BEGIN Excerpted data

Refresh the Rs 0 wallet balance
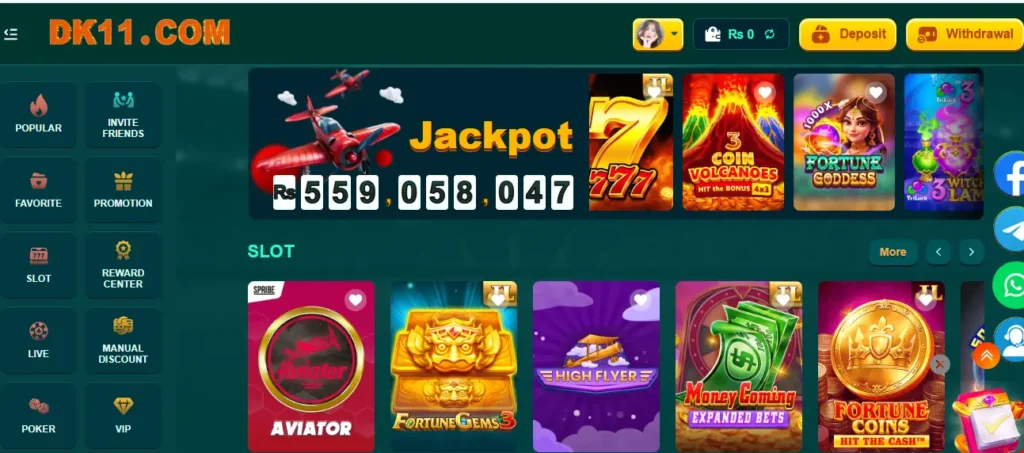 (x=769, y=35)
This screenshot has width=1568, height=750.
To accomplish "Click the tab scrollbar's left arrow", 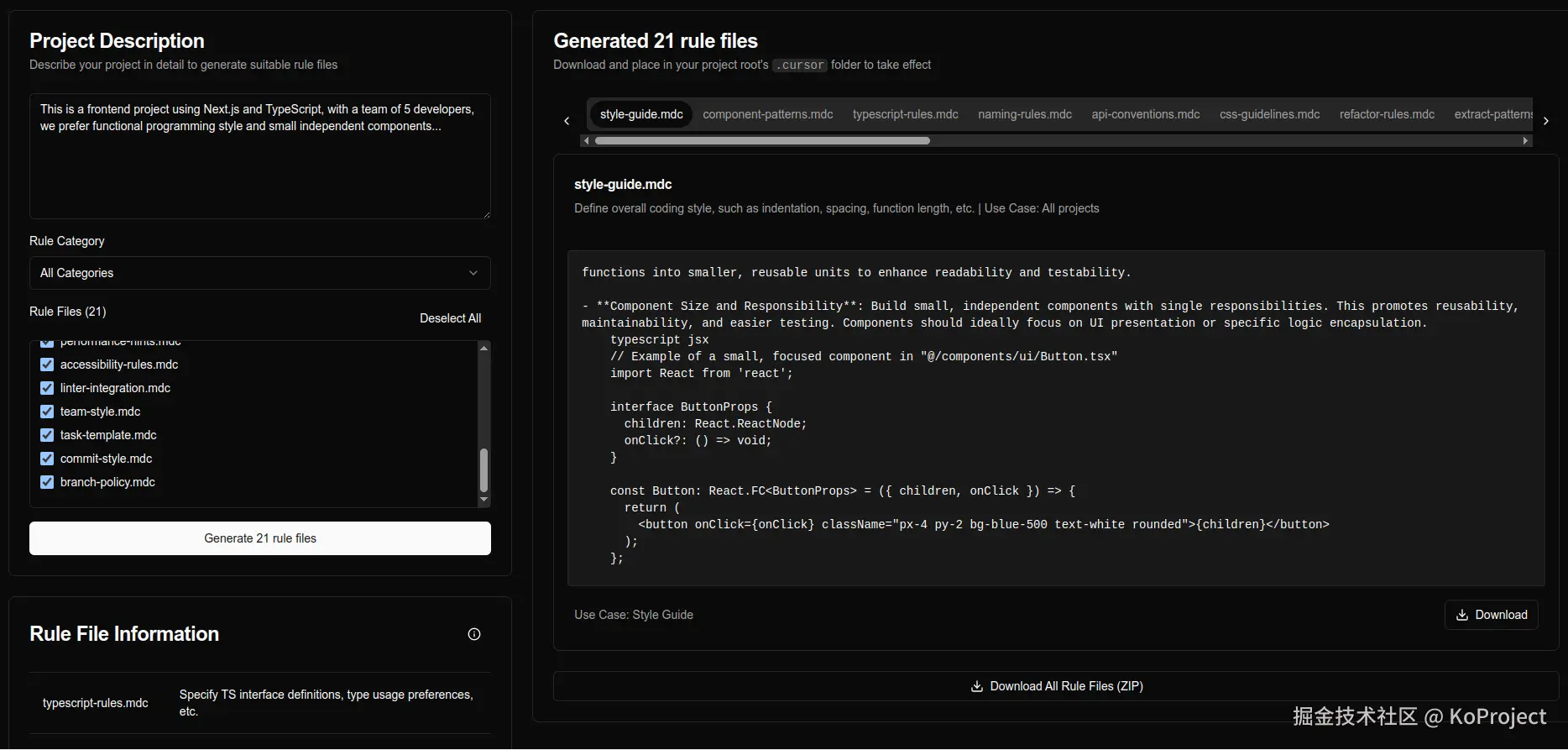I will pyautogui.click(x=586, y=141).
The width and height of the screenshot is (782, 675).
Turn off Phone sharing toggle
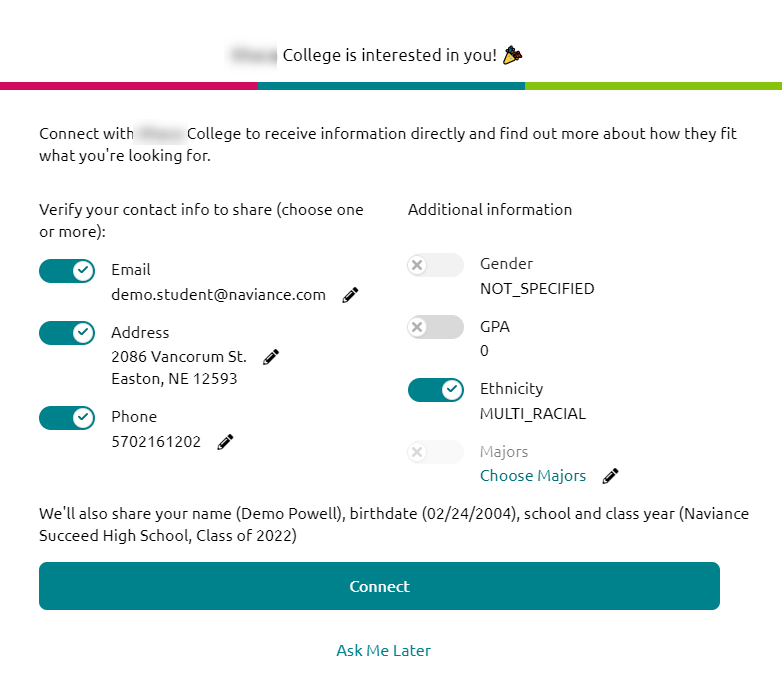coord(67,417)
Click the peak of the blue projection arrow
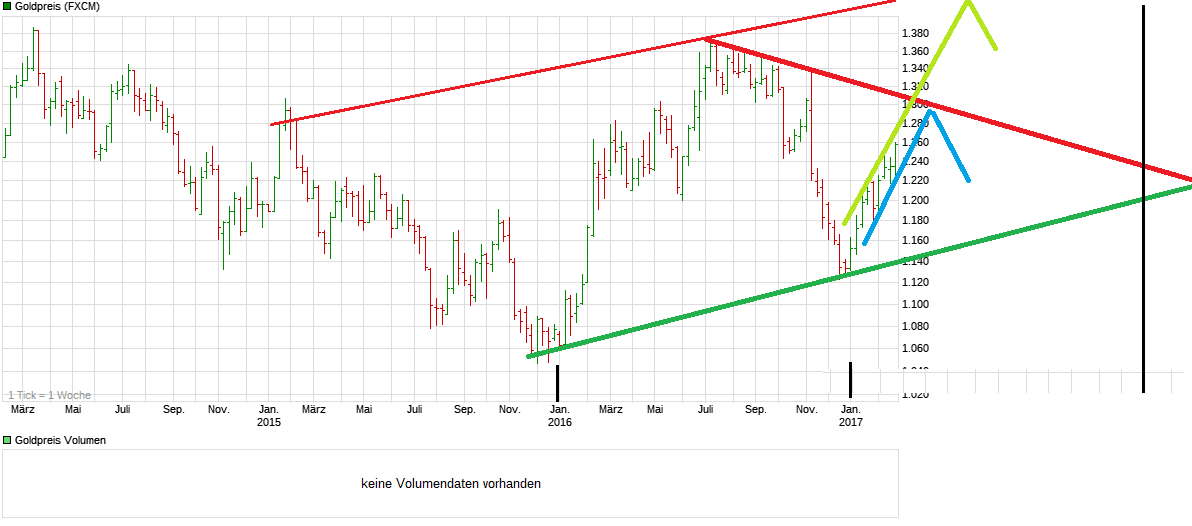This screenshot has height=526, width=1192. point(930,110)
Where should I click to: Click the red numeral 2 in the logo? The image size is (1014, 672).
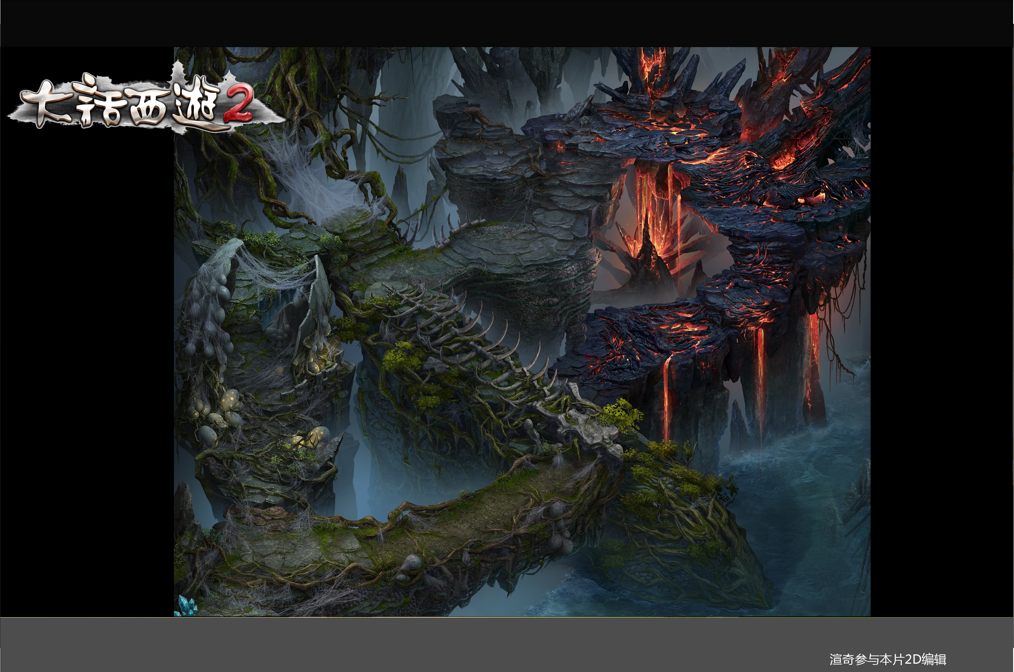[238, 106]
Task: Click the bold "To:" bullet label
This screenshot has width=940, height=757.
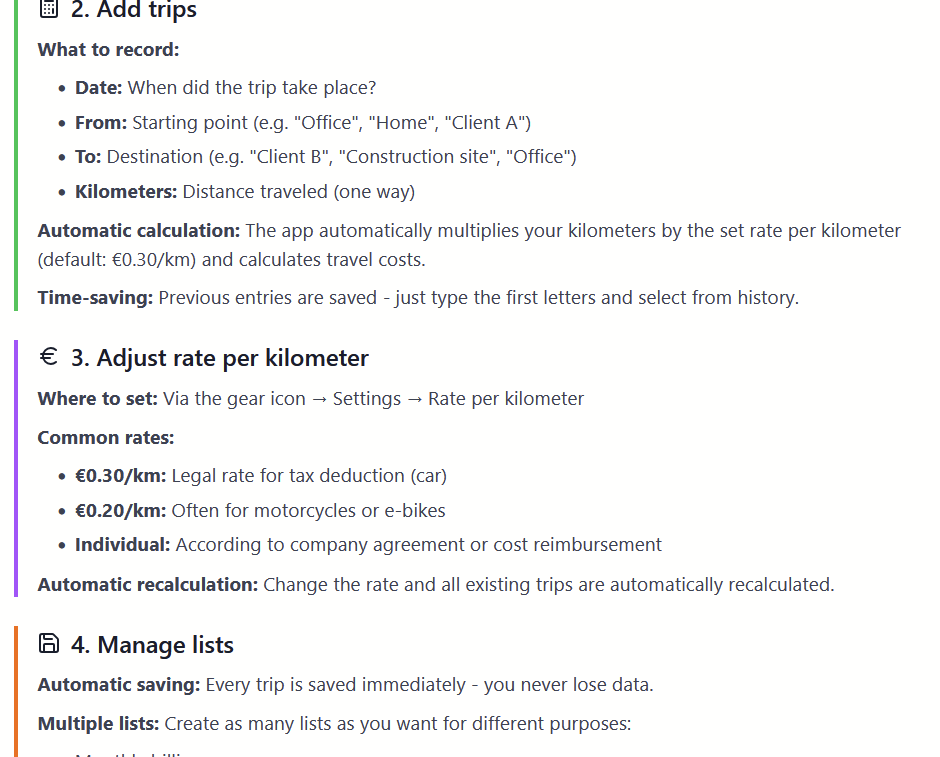Action: click(x=88, y=157)
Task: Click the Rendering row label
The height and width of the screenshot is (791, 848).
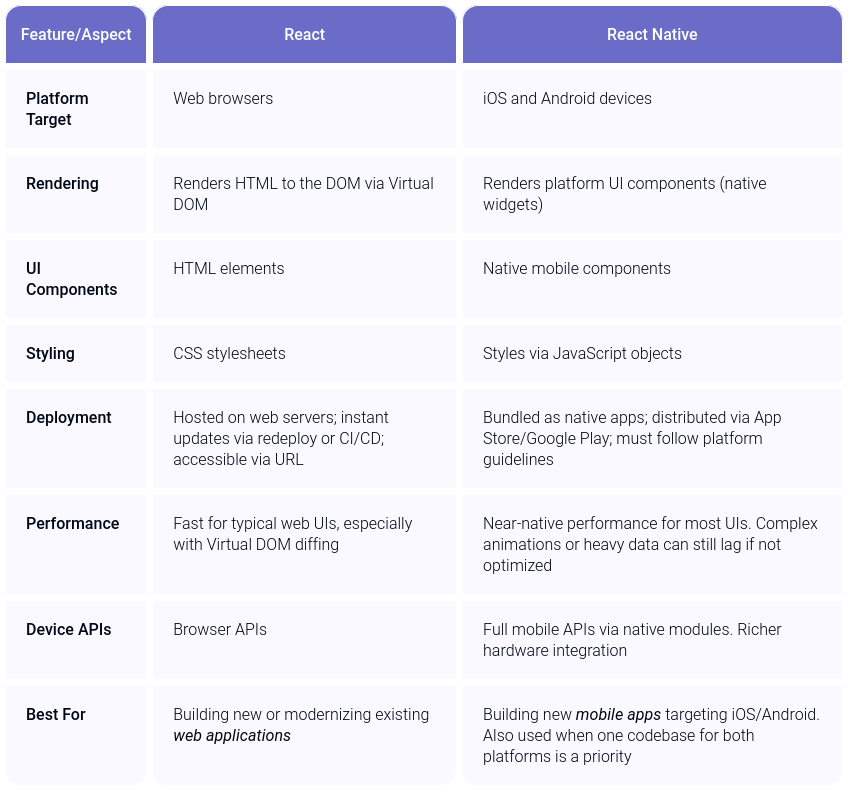Action: [x=62, y=183]
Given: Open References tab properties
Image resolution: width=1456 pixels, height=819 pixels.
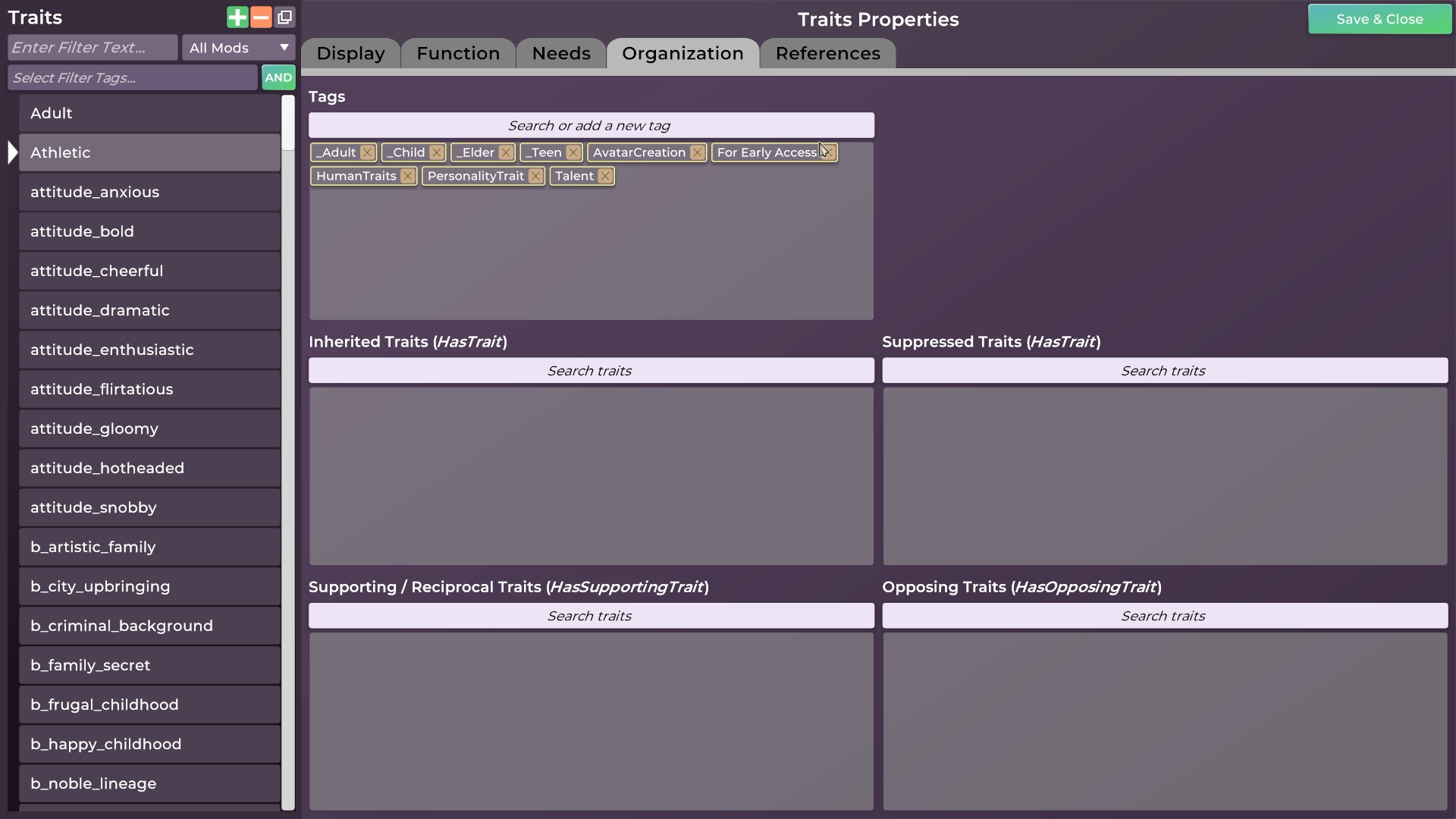Looking at the screenshot, I should (828, 53).
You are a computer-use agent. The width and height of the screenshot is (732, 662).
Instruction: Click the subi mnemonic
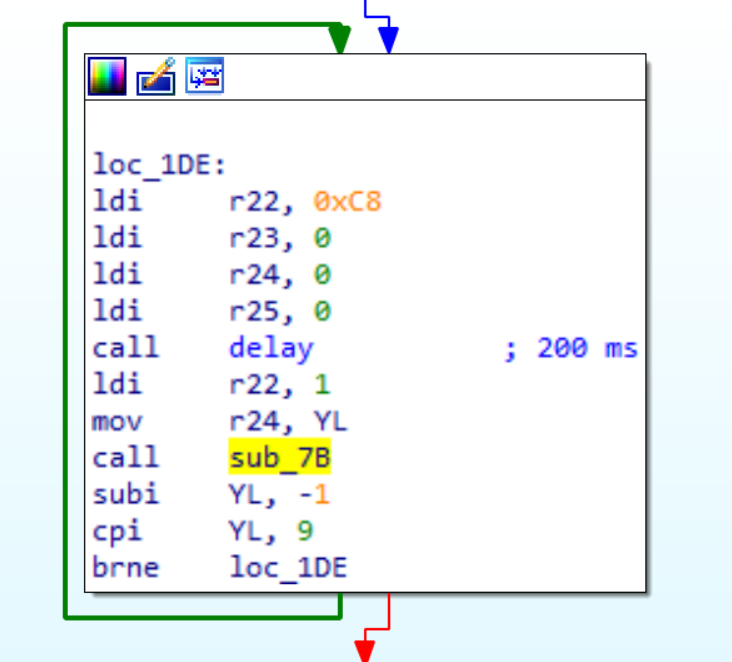coord(126,494)
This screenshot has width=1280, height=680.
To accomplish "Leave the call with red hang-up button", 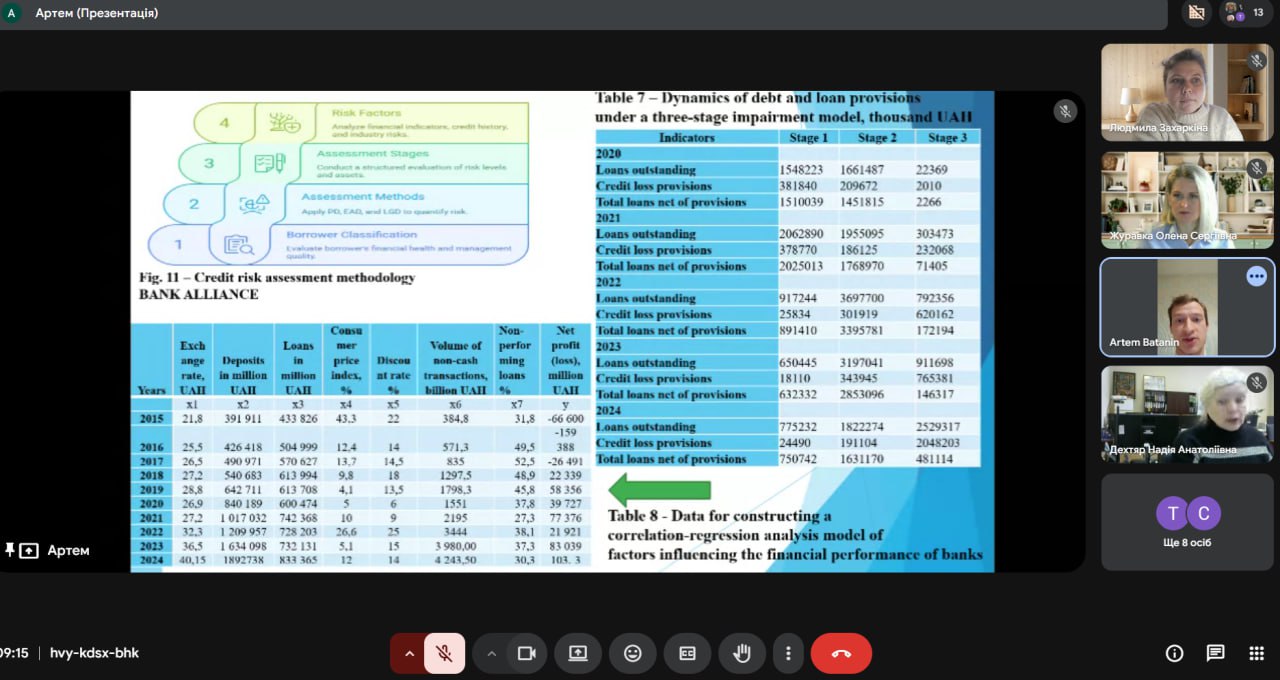I will [841, 653].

END Excerpted data

For this task, return exactly the stretch of the listing above from the line with "Image resolution: width=1456" through the line with "This screenshot has width=1280, height=680.", inclusive and without pictures.

> Worked solution
Image resolution: width=1456 pixels, height=819 pixels.
Looking at the screenshot, I should (828, 53).
You are a computer-use agent. The width and height of the screenshot is (732, 662).
Instruction: Click the subi mnemonic
coord(126,494)
This screenshot has width=1280, height=680.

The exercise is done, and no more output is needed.